High school was not a good time in my life.
Things improved a little, until this "friend" came along. I came through her emotional abuse to tell about it. Barely. At its worst, one night in an empty house, I put a knife to my throat. There was a long period of deliberation before I put the knife away. Closing the knife drawer took an astonishing amount of willpower.
Three years of no contact passed before I finally realised that it wasn't my fault at all. It took three years for me to undo the psychological damage this girl rained on me, to recognise the gas-lighting, the lying, the deliberate spreading of misinformation to my superiors at work, the manipulation...
To this day, almost ten years later, I cannot understand her; either her motivation or how she could do what she did with a clear conscience. How did she feel justified in doing that to someone? It still baffles me. It hurts less now than it did - you can tell because I'm talking about it - but it still hurts.
It's hard not to fall into the trap of blaming myself. After all, no rational person would behave that way. I must have done something to deserve it. But that is as much a lie as the friendship was. To her, I suspect, my crime was existing. There was nothing I could have done to appease her.
Am I making you squirm? I'm sorry. I don't mean to. But I have to talk about it.

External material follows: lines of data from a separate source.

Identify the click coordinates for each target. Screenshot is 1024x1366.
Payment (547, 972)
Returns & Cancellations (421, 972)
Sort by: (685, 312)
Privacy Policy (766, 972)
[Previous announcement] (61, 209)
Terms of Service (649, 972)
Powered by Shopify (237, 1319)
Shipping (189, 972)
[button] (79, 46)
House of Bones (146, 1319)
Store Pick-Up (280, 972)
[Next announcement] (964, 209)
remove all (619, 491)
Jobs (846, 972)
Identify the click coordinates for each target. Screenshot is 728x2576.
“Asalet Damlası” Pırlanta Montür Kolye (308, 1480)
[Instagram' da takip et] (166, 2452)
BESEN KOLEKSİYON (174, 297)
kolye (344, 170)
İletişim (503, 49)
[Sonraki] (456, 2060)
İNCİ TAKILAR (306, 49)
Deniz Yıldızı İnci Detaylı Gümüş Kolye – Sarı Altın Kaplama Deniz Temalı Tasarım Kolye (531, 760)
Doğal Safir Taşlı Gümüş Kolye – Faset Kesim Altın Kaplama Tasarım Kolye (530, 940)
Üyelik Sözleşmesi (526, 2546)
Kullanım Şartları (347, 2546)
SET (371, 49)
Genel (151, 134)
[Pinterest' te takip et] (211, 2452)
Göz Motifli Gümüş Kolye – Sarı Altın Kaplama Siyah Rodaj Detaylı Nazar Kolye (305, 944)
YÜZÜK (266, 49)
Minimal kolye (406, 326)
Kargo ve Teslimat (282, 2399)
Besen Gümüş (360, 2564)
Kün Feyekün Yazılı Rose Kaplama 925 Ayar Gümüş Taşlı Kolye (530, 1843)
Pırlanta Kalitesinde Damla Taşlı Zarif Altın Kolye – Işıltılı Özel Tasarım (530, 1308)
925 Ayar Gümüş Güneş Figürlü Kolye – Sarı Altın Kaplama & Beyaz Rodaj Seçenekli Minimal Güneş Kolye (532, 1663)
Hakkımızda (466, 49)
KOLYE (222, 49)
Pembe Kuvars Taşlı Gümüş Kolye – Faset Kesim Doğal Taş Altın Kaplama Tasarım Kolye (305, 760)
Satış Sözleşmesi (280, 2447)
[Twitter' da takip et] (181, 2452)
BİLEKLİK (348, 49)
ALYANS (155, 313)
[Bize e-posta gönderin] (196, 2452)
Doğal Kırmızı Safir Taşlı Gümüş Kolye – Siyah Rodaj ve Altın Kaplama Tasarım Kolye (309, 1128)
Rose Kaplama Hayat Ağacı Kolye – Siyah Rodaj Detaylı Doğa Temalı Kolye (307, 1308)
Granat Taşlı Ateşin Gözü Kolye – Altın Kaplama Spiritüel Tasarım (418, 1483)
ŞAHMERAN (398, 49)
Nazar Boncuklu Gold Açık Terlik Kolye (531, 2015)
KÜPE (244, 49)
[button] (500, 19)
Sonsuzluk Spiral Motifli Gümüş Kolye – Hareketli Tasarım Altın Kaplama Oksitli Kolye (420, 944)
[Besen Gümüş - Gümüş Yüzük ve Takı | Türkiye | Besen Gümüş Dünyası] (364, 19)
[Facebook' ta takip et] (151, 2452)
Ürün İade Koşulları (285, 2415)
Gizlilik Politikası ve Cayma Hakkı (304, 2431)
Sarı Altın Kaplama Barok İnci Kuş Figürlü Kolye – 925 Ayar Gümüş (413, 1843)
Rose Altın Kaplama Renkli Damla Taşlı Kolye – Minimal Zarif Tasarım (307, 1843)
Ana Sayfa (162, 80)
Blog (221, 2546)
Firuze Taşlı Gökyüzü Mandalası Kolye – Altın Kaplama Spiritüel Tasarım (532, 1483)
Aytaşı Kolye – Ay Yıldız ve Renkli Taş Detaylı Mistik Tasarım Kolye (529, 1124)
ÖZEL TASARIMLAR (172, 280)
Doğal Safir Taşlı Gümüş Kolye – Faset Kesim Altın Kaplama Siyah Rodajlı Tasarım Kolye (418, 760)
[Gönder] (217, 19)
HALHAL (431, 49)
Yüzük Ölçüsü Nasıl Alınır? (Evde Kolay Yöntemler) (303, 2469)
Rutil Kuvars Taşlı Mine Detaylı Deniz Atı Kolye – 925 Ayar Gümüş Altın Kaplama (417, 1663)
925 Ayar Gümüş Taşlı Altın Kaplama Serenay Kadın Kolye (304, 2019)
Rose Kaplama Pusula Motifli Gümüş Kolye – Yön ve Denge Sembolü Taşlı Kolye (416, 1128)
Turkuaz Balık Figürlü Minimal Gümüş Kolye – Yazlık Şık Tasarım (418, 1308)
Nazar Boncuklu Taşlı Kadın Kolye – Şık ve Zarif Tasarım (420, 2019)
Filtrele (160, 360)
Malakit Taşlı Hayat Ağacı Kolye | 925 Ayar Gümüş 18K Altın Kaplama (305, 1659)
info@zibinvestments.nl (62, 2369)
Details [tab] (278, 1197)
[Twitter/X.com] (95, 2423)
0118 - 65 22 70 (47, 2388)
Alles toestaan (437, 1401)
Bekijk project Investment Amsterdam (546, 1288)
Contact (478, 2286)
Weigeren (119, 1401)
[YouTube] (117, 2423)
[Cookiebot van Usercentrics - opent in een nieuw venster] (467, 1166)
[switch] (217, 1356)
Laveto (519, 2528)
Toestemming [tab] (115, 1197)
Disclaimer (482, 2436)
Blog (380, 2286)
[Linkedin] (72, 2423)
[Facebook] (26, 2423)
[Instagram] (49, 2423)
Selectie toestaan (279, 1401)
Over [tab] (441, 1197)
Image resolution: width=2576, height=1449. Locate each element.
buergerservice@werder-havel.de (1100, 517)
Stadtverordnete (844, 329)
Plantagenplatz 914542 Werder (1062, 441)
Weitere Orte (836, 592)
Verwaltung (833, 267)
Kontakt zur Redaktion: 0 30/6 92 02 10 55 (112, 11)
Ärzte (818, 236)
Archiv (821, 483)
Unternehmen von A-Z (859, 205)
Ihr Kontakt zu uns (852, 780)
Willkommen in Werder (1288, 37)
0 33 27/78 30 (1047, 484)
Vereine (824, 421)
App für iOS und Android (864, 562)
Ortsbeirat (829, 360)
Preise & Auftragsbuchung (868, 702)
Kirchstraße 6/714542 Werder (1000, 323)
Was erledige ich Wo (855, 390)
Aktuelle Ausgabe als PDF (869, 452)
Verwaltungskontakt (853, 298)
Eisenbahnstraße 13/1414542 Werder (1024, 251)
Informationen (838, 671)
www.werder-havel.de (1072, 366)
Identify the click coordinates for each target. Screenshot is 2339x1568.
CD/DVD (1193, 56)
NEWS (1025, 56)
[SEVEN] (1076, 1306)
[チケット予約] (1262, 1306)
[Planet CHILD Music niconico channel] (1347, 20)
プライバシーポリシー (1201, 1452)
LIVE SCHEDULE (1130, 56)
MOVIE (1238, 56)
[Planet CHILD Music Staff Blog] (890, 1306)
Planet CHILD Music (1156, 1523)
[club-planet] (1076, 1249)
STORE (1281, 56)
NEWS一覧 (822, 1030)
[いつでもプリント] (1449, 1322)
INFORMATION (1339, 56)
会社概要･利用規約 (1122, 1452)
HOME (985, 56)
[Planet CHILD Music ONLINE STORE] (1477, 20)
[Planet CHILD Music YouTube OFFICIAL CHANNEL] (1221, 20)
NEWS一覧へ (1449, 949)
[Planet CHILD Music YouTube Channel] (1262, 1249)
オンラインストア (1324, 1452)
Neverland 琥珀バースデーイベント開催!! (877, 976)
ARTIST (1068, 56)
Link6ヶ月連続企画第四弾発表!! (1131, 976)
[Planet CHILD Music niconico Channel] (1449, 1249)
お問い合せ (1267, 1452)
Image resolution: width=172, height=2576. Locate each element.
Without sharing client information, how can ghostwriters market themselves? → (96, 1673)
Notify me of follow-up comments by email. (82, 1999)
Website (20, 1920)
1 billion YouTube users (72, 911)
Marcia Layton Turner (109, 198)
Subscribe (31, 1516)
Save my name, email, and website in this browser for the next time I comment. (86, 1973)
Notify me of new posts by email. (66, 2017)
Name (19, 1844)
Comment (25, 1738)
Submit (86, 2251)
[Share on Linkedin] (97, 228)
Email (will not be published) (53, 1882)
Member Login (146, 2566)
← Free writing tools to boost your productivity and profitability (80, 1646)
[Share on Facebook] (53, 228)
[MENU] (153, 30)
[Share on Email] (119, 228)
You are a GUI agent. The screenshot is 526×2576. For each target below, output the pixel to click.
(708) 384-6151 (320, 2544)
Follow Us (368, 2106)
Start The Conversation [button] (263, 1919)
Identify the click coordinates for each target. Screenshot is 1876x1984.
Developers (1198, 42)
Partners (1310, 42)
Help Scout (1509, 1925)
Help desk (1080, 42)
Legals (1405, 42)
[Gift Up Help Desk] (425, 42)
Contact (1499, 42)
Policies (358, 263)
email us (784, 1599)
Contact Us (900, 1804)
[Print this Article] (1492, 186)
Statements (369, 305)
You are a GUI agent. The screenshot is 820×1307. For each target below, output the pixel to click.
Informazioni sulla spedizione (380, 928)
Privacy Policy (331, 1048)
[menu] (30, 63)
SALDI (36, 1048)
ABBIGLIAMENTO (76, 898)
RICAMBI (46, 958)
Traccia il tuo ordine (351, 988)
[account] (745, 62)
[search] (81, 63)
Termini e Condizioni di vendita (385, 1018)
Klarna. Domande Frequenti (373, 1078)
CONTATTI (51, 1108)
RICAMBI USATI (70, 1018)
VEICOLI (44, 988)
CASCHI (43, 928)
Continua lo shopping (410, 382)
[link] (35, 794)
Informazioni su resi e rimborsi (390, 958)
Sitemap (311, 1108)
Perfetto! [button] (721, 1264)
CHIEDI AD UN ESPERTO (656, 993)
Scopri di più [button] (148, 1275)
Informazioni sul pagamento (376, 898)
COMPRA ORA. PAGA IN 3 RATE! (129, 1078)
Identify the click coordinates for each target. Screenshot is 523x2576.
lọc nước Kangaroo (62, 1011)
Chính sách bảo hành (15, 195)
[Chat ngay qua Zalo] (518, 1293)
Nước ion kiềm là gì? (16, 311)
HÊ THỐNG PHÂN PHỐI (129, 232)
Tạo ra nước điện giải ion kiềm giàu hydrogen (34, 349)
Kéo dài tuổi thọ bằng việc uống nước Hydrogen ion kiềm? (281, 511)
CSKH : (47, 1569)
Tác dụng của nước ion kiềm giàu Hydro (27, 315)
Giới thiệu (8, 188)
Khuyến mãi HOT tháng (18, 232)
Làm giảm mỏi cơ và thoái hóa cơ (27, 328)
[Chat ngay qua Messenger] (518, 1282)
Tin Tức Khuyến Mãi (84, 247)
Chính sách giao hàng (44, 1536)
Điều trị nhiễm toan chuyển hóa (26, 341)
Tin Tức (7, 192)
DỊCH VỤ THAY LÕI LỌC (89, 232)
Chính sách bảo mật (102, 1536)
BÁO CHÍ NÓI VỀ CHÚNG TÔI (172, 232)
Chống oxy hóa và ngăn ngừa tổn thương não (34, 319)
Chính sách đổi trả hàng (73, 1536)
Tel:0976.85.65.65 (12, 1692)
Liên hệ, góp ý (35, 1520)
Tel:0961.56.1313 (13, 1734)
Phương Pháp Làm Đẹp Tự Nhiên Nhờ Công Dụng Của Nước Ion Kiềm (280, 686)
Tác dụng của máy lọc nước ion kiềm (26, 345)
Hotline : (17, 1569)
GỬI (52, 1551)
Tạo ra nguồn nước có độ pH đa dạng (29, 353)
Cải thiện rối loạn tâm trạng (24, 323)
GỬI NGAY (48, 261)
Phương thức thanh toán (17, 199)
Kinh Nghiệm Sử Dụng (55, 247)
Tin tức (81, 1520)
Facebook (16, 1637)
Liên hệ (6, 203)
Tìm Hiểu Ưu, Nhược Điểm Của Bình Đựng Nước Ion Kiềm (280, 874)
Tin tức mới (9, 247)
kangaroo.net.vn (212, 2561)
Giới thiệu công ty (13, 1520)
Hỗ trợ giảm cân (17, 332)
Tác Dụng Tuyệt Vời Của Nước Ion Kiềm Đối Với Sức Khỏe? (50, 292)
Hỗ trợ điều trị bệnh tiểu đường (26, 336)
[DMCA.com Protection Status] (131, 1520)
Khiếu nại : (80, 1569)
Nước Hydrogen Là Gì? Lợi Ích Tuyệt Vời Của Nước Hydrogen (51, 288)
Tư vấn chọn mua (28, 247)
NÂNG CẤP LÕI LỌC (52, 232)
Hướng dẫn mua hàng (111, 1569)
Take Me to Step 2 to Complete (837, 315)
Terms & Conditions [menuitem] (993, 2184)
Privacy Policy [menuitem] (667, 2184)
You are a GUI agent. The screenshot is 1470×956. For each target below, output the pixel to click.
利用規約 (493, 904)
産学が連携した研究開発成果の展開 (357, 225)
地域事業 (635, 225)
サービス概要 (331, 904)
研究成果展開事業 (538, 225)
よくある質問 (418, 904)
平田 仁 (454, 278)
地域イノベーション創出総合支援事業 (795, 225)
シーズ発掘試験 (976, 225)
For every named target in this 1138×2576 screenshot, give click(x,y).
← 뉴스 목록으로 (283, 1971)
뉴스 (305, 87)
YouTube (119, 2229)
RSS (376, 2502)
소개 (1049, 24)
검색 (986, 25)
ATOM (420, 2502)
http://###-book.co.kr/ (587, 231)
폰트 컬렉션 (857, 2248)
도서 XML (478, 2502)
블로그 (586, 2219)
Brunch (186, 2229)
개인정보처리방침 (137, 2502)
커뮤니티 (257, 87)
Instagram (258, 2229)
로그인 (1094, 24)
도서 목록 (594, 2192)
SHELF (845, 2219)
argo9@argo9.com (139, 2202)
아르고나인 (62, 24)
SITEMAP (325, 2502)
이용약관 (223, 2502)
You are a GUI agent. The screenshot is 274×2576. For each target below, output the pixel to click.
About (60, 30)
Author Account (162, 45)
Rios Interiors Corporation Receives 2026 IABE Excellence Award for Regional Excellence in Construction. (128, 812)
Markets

I have to talk about it because there are people out there going through what I went through, and they have to know that people make it through.
It was a horrible, dark time. I was ready to walk away from life entirely. My heart hurt so much, I couldn't bear it. I felt alone, isolated... miserable is not strong enough a word to explain how I felt being in that place in that time. I was totally and utterly crushed.
But I made it out. It was a fight. It was hell. But I made it out.
Now life is so full of light and possibility, there is so much to look forward to. And I have discovered that it is also full of genuinely wonderful people; people who lift you up and help, who love and support, not tear down and eviscerate. Real, lovely people actually exist. They're not just in fairy tales.
It does get better isn't just a thing people say to placate the suffering. Things actually do get better.
If you are suffering, whether from abuse or not, it is so important to get help. There are places you can turn. Help can be gotten.
If you live in the Ottawa region, you can go here. Everyone in Ontario can call here. In fact, there are crisis centres all over Canada where you can find help.
There is only one you. The world needs your stories. But you have to be here to tell them.